:: Available records ::
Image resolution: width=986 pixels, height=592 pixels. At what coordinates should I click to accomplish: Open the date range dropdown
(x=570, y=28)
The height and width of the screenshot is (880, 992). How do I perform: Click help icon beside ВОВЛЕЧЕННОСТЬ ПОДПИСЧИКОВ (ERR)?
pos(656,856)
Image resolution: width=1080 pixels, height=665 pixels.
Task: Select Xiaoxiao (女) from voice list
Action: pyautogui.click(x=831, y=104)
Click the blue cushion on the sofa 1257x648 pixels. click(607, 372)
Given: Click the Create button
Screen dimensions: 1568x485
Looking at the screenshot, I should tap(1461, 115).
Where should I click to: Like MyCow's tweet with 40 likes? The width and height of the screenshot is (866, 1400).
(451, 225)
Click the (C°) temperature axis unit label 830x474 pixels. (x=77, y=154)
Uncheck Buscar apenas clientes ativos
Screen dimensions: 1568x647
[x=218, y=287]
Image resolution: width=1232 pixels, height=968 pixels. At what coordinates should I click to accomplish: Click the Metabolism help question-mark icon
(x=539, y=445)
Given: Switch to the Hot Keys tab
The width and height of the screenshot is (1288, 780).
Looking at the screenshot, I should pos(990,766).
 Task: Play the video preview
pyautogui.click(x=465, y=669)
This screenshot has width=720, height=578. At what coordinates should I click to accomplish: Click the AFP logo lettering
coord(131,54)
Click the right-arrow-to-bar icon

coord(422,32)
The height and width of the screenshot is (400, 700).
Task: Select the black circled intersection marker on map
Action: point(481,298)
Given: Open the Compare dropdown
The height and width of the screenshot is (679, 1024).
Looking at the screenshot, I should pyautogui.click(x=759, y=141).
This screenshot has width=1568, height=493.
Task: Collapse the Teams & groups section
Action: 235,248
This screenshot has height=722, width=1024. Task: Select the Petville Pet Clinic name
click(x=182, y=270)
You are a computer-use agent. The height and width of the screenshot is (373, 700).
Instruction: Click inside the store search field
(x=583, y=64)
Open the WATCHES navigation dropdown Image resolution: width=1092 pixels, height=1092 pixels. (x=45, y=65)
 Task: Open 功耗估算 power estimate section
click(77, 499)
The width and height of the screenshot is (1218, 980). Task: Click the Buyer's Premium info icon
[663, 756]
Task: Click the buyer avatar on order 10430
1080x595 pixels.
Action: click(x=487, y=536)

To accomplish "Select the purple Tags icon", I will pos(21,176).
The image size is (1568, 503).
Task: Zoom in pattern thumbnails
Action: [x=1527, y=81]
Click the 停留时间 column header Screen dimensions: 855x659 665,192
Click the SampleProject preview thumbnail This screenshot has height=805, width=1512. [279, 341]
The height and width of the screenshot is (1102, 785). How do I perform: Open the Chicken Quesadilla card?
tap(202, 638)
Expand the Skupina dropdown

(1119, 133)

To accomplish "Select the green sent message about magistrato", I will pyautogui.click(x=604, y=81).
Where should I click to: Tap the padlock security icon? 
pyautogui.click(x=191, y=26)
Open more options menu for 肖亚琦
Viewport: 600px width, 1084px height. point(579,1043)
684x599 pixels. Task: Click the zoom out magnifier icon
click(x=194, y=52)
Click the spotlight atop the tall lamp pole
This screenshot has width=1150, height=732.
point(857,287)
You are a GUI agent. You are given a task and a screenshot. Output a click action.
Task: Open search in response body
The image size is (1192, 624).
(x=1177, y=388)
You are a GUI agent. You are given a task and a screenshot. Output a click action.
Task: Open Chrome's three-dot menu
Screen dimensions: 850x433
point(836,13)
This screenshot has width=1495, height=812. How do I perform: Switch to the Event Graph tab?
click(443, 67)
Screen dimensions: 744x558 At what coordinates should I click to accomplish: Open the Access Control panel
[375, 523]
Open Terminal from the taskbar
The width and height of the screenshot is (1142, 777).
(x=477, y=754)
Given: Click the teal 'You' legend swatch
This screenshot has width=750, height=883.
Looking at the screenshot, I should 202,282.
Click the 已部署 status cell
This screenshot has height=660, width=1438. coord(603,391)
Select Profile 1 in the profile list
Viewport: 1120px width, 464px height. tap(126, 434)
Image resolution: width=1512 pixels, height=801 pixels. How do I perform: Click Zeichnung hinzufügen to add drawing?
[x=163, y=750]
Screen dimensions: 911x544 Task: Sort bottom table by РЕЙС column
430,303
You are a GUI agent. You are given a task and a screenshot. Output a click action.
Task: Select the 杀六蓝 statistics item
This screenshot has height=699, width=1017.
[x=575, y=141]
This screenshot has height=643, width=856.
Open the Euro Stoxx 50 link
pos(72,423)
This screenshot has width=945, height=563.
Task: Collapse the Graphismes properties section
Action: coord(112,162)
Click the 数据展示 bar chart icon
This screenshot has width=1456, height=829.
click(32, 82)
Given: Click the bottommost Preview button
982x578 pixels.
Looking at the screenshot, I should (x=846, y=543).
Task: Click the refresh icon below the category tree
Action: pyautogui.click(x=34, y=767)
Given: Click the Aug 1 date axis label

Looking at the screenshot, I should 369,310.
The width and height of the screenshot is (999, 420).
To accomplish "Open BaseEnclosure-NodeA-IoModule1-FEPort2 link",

:: Aim of the task ::
All the entries above need to be reproduced exactly.

:: Answer for the task ::
Image resolution: width=986 pixels, height=592 pixels. At what coordinates should I click to accomplish: Open the date range dropdown
(x=570, y=28)
The height and width of the screenshot is (880, 992). How do I perform: Click help icon beside ВОВЛЕЧЕННОСТЬ ПОДПИСЧИКОВ (ERR)?
pos(656,856)
Image resolution: width=1080 pixels, height=665 pixels.
Task: Select Xiaoxiao (女) from voice list
Action: pyautogui.click(x=831, y=104)
Click the blue cushion on the sofa 1257x648 pixels. click(607, 372)
Given: Click the Create button
Screen dimensions: 1568x485
Looking at the screenshot, I should tap(1461, 115).
Where should I click to: Like MyCow's tweet with 40 likes? The width and height of the screenshot is (866, 1400).
(451, 225)
Click the (C°) temperature axis unit label 830x474 pixels. (x=77, y=154)
Uncheck Buscar apenas clientes ativos
Screen dimensions: 1568x647
[x=218, y=287]
Image resolution: width=1232 pixels, height=968 pixels. At what coordinates should I click to accomplish: Click the Metabolism help question-mark icon
(x=539, y=445)
Given: Switch to the Hot Keys tab
The width and height of the screenshot is (1288, 780).
Looking at the screenshot, I should pos(990,766).
 Task: Play the video preview
pyautogui.click(x=465, y=669)
This screenshot has width=720, height=578. At what coordinates should I click to accomplish: Click the AFP logo lettering
coord(131,54)
Click the right-arrow-to-bar icon

coord(422,32)
The height and width of the screenshot is (400, 700).
Task: Select the black circled intersection marker on map
Action: point(481,298)
Given: Open the Compare dropdown
The height and width of the screenshot is (679, 1024).
Looking at the screenshot, I should pyautogui.click(x=759, y=141).
This screenshot has width=1568, height=493.
Task: Collapse the Teams & groups section
Action: 235,248
This screenshot has height=722, width=1024. Task: Select the Petville Pet Clinic name
click(x=182, y=270)
You are a computer-use agent. The height and width of the screenshot is (373, 700).
Instruction: Click inside the store search field
(x=583, y=64)
Open the WATCHES navigation dropdown Image resolution: width=1092 pixels, height=1092 pixels. (x=45, y=65)
 Task: Open 功耗估算 power estimate section
click(77, 499)
The width and height of the screenshot is (1218, 980). Task: Click the Buyer's Premium info icon
[663, 756]
Task: Click the buyer avatar on order 10430
1080x595 pixels.
Action: click(x=487, y=536)

To accomplish "Select the purple Tags icon", I will pos(21,176).
The image size is (1568, 503).
Task: Zoom in pattern thumbnails
Action: [x=1527, y=81]
Click the 停留时间 column header Screen dimensions: 855x659 665,192
Click the SampleProject preview thumbnail This screenshot has height=805, width=1512. [279, 341]
The height and width of the screenshot is (1102, 785). How do I perform: Open the Chicken Quesadilla card?
tap(202, 638)
Expand the Skupina dropdown

(1119, 133)

To accomplish "Select the green sent message about magistrato", I will pyautogui.click(x=604, y=81).
Where should I click to: Tap the padlock security icon? 
pyautogui.click(x=191, y=26)
Open more options menu for 肖亚琦
Viewport: 600px width, 1084px height. point(579,1043)
684x599 pixels. Task: Click the zoom out magnifier icon
click(x=194, y=52)
Click the spotlight atop the tall lamp pole
This screenshot has width=1150, height=732.
point(857,287)
You are a GUI agent. You are given a task and a screenshot. Output a click action.
Task: Open search in response body
The image size is (1192, 624).
(x=1177, y=388)
You are a GUI agent. You are given a task and a screenshot. Output a click action.
Task: Open Chrome's three-dot menu
Screen dimensions: 850x433
point(836,13)
This screenshot has width=1495, height=812. How do I perform: Switch to the Event Graph tab?
click(443, 67)
Screen dimensions: 744x558 At what coordinates should I click to accomplish: Open the Access Control panel
[375, 523]
Open Terminal from the taskbar
The width and height of the screenshot is (1142, 777).
(x=477, y=754)
Given: Click the teal 'You' legend swatch
This screenshot has width=750, height=883.
Looking at the screenshot, I should 202,282.
Click the 已部署 status cell
This screenshot has height=660, width=1438. coord(603,391)
Select Profile 1 in the profile list
Viewport: 1120px width, 464px height. tap(126, 434)
Image resolution: width=1512 pixels, height=801 pixels. How do I perform: Click Zeichnung hinzufügen to add drawing?
[x=163, y=750]
Screen dimensions: 911x544 Task: Sort bottom table by РЕЙС column
430,303
You are a GUI agent. You are given a task and a screenshot. Output a click action.
Task: Select the 杀六蓝 statistics item
This screenshot has height=699, width=1017.
[x=575, y=141]
This screenshot has height=643, width=856.
Open the Euro Stoxx 50 link
pos(72,423)
This screenshot has width=945, height=563.
Task: Collapse the Graphismes properties section
Action: coord(112,162)
Click the 数据展示 bar chart icon
This screenshot has width=1456, height=829.
click(32, 82)
Given: Click the bottommost Preview button
982x578 pixels.
Looking at the screenshot, I should (x=846, y=543).
Task: Click the refresh icon below the category tree
Action: pyautogui.click(x=34, y=767)
Given: Click the Aug 1 date axis label

Looking at the screenshot, I should 369,310.
The width and height of the screenshot is (999, 420).
To accomplish "Open BaseEnclosure-NodeA-IoModule1-FEPort2 link",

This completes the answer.